Pre-parenthood, you probably had to deal with bad influences of your own. In university or college, teenagers may drink, smoke and encounter the same experiences as you. Do you remember having your first drink at a party? As a university student, I have seen first-hand how many students vow to never drink again after a night out.

We students make mistakes and learn from them, just like you have. Learning from our experiences is a part of life. This allows us to become more responsible and mature and prepares us for future decisions. So relax mom and dad, your children are not the stereotypical teenagers you see on television, but are real people that have their own values, responsibilities and goals.

Here are 5 things your kids want you to relax about.

1. 
"Stop getting mad because I got a B-. You're stressing me out!"
Unlike the ones you’ve grown used to seeing throughout your child’s time at high school, university marks can be quite different. If your child is living away from home, they will not have anyone addressing their time management skills, and will have to manage their time on their own.

Many first-year students find themselves with lower-than-expected grades because they have not adjusted to university life. The work effort that resulted in an A grade in high school can become a B (or even lower) in university. After first year, students usually adjust to their independent environment, but this doesn't mean they will receive a better marks.

Though they may have given all their effort, the professor may not have liked their work and with many courses, the grade you receive may not always reflect the amount of effort and time spent on an assignment. Fine art paintings and English opinion pieces are great examples of how marks alone cannot truly judge a piece of work. When your child has put forth their best effort, it is an achievement to them whether or not they received a high mark.

2. 
"Don't worry mom, we're not smoking pot everyday."
In 2007, the Center for Addiction and Mental Health Ontario reported a major decrease in drug use among teens since 1999. Adolescent marijuana use has dropped from 32 per cent to 29 per cent, hallucinogens from 13 to six per cent, and surprisingly, smoking cigarettes has decreased from 28 to 12 per cent.

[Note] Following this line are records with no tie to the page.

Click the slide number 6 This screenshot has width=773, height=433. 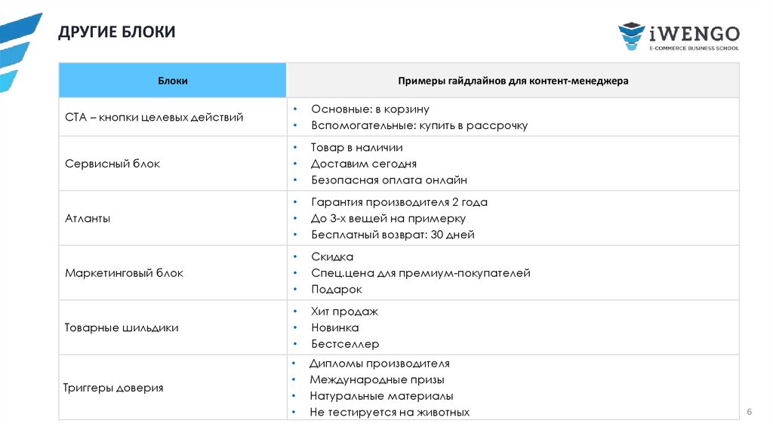(x=749, y=411)
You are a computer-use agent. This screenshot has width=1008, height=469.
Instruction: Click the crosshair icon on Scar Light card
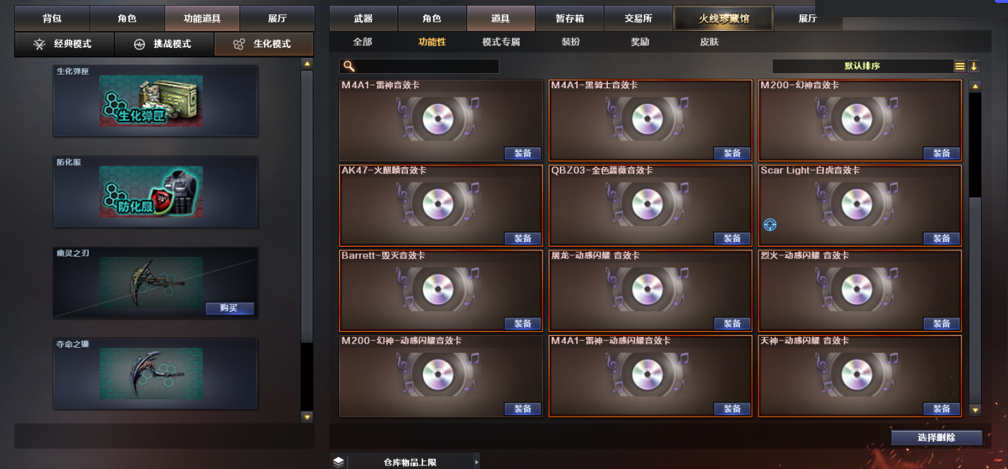click(x=770, y=224)
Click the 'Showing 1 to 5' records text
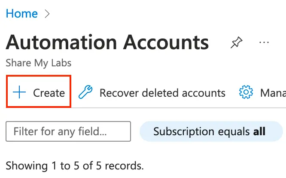Image resolution: width=286 pixels, height=178 pixels. pyautogui.click(x=75, y=166)
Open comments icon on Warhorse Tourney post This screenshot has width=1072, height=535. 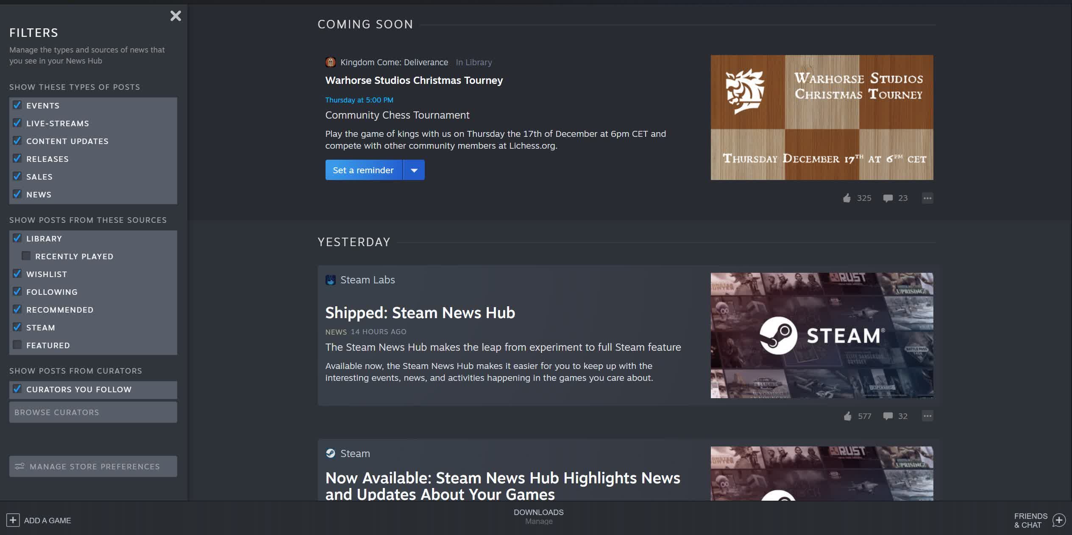click(x=888, y=198)
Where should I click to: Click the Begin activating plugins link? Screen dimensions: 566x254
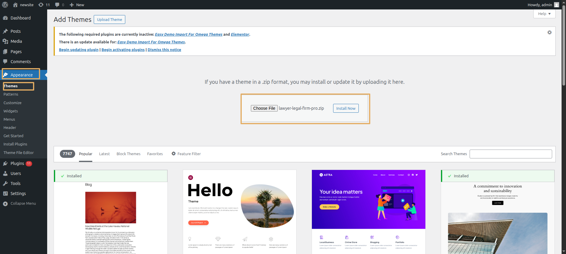pyautogui.click(x=123, y=50)
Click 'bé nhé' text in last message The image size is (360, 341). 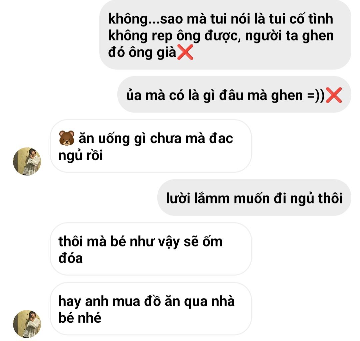coord(80,318)
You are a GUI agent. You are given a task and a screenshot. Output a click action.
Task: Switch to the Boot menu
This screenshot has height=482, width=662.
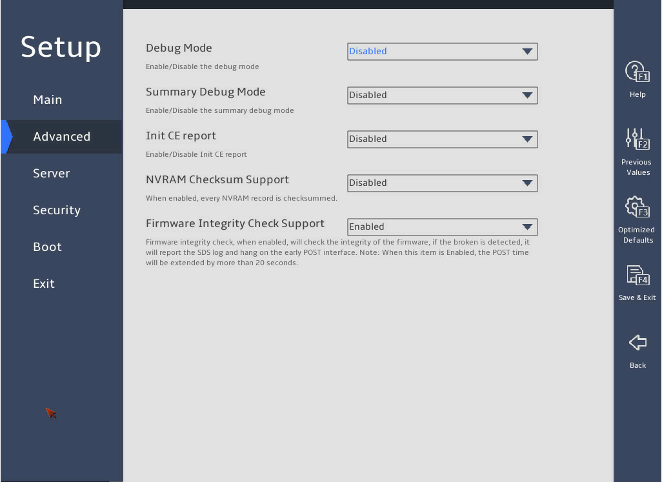pos(47,247)
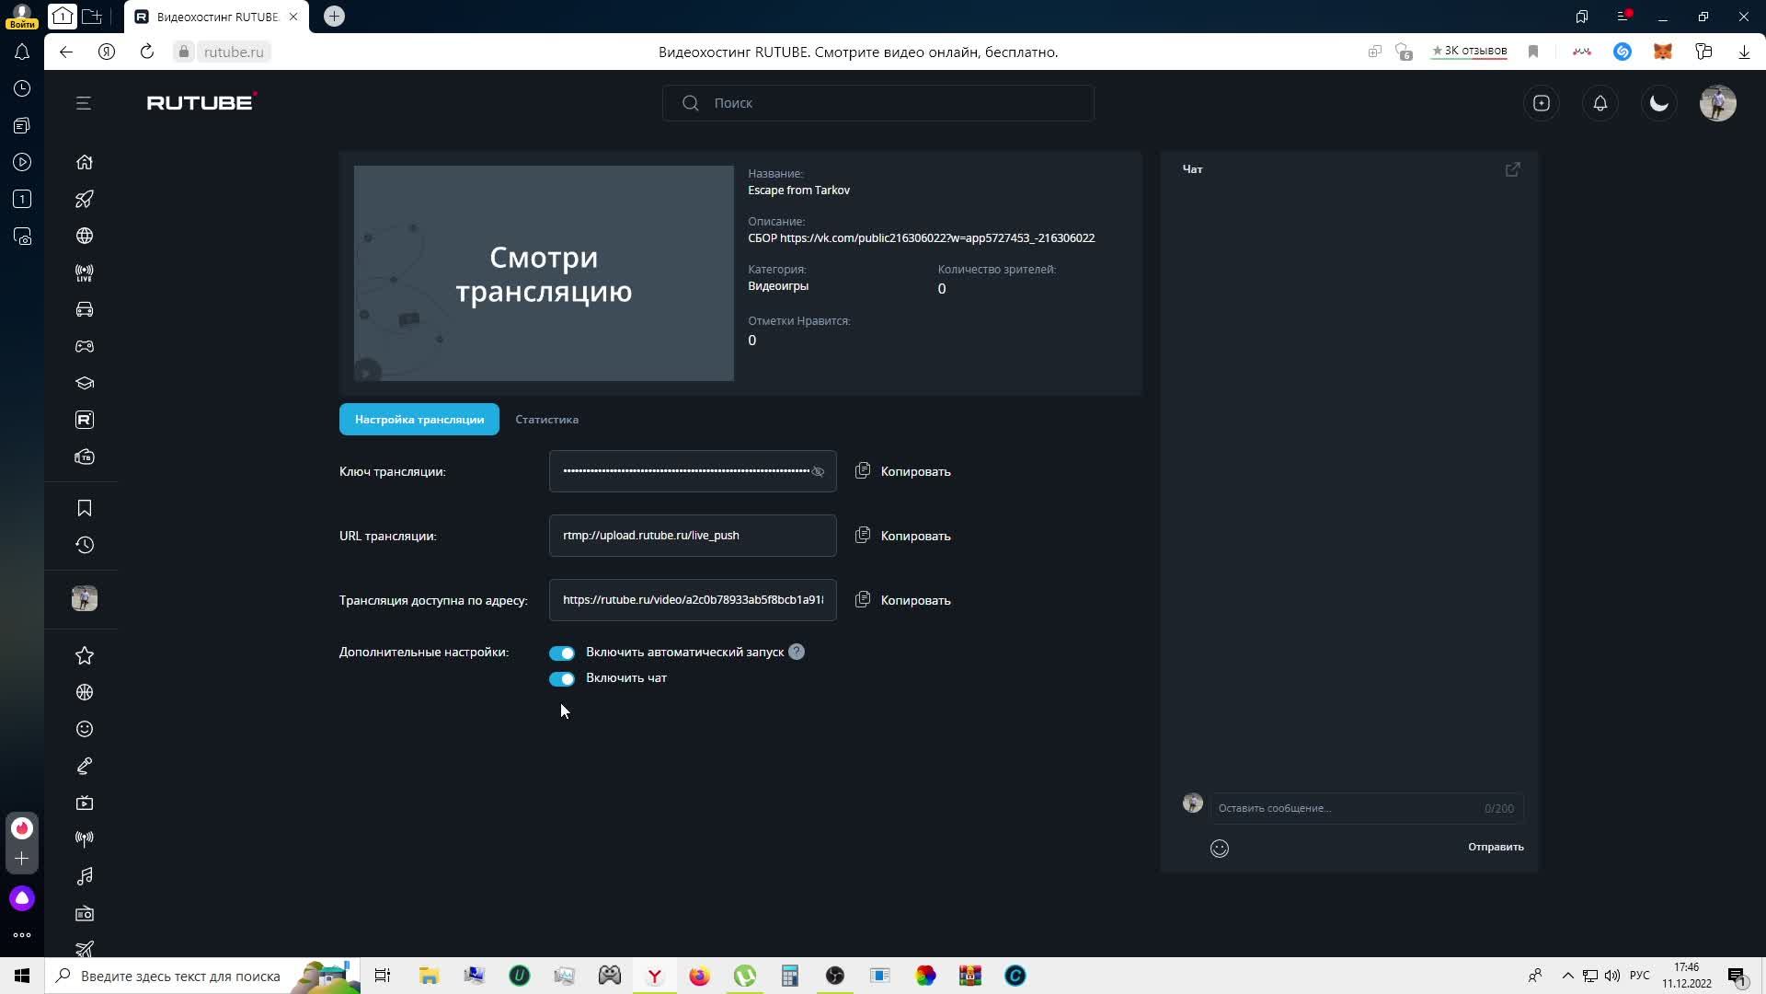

Students who come across marijuana and other drugs during their first year may experiment with them once or twice, but not all always. I have seen some first-year students declining the offer of a joint during frosh week. If a student does not want to be involved in a certain activity, they generally have no problem declining it. Curiosity is a way to experience life lessons. Despite a student's experimentation with drugs, they still have priorities to look after and goals to accomplish.